### Written exercise
Please repeat the data below word for word, starting with its first line and going on through the line with "Action: coord(22,201)", both included.

### Provided data
☆ ☆ ☆ ☆ ☆ ☆ ☆
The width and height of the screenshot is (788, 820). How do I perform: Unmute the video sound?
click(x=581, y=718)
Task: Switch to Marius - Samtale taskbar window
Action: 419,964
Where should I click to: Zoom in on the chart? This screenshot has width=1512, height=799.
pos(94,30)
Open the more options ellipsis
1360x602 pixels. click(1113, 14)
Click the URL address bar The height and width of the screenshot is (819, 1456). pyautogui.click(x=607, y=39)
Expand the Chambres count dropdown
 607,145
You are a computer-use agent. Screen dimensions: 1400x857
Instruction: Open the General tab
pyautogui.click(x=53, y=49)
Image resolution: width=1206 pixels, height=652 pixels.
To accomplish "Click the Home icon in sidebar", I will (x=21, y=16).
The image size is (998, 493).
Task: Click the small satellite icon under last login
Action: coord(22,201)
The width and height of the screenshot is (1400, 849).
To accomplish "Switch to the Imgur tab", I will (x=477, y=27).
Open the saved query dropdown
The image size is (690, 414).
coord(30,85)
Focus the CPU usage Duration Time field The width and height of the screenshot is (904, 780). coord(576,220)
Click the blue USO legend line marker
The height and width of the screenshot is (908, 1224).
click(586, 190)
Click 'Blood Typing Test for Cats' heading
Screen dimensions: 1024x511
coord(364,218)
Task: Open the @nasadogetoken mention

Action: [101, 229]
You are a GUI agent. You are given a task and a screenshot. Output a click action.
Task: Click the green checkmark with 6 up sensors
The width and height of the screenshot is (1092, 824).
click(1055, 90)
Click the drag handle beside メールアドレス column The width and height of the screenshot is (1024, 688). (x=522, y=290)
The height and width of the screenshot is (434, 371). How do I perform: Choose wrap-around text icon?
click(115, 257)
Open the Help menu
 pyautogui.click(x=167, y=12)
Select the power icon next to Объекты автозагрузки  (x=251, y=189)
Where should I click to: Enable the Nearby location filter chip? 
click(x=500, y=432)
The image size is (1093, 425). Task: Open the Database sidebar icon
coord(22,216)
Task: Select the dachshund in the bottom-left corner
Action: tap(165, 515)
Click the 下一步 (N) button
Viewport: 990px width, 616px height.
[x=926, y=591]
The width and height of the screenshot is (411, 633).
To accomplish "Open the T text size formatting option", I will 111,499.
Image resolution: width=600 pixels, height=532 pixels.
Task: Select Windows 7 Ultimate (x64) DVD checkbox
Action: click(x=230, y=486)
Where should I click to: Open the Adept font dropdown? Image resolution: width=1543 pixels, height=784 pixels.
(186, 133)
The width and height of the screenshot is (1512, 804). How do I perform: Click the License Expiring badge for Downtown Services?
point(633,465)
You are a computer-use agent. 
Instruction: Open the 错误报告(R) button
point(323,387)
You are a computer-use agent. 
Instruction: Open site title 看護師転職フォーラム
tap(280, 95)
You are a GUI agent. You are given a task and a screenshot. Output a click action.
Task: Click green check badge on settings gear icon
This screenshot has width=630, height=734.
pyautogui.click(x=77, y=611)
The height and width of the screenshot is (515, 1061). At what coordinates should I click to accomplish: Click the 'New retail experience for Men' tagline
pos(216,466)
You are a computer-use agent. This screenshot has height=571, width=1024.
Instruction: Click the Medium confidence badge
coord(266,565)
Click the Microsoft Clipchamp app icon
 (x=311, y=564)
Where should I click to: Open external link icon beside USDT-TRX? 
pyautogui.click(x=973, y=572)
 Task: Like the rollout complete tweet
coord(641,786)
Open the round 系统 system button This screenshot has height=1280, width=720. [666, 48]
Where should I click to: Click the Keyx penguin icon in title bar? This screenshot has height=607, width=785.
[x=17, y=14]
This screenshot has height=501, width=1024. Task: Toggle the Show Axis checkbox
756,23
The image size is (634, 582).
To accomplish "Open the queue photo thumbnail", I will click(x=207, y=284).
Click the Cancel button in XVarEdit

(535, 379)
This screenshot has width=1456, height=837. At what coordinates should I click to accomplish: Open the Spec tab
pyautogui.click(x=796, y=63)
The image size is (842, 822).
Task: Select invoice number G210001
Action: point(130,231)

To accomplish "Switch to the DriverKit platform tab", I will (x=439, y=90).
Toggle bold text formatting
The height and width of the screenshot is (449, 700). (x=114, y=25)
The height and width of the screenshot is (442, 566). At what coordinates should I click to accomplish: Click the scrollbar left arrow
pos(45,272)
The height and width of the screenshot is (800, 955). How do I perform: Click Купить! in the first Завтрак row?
☆ ☆ ☆ ☆ ☆ ☆ ☆
### Answer to the problem
The width and height of the screenshot is (788, 820). How do I perform: Unmute the video sound?
click(x=581, y=718)
Task: Switch to Marius - Samtale taskbar window
Action: 419,964
Where should I click to: Zoom in on the chart? This screenshot has width=1512, height=799.
pos(94,30)
Open the more options ellipsis
1360x602 pixels. click(1113, 14)
Click the URL address bar The height and width of the screenshot is (819, 1456). pyautogui.click(x=607, y=39)
Expand the Chambres count dropdown
 607,145
You are a computer-use agent. Screen dimensions: 1400x857
Instruction: Open the General tab
pyautogui.click(x=53, y=49)
Image resolution: width=1206 pixels, height=652 pixels.
To accomplish "Click the Home icon in sidebar", I will (x=21, y=16).
The image size is (998, 493).
Task: Click the small satellite icon under last login
Action: coord(22,201)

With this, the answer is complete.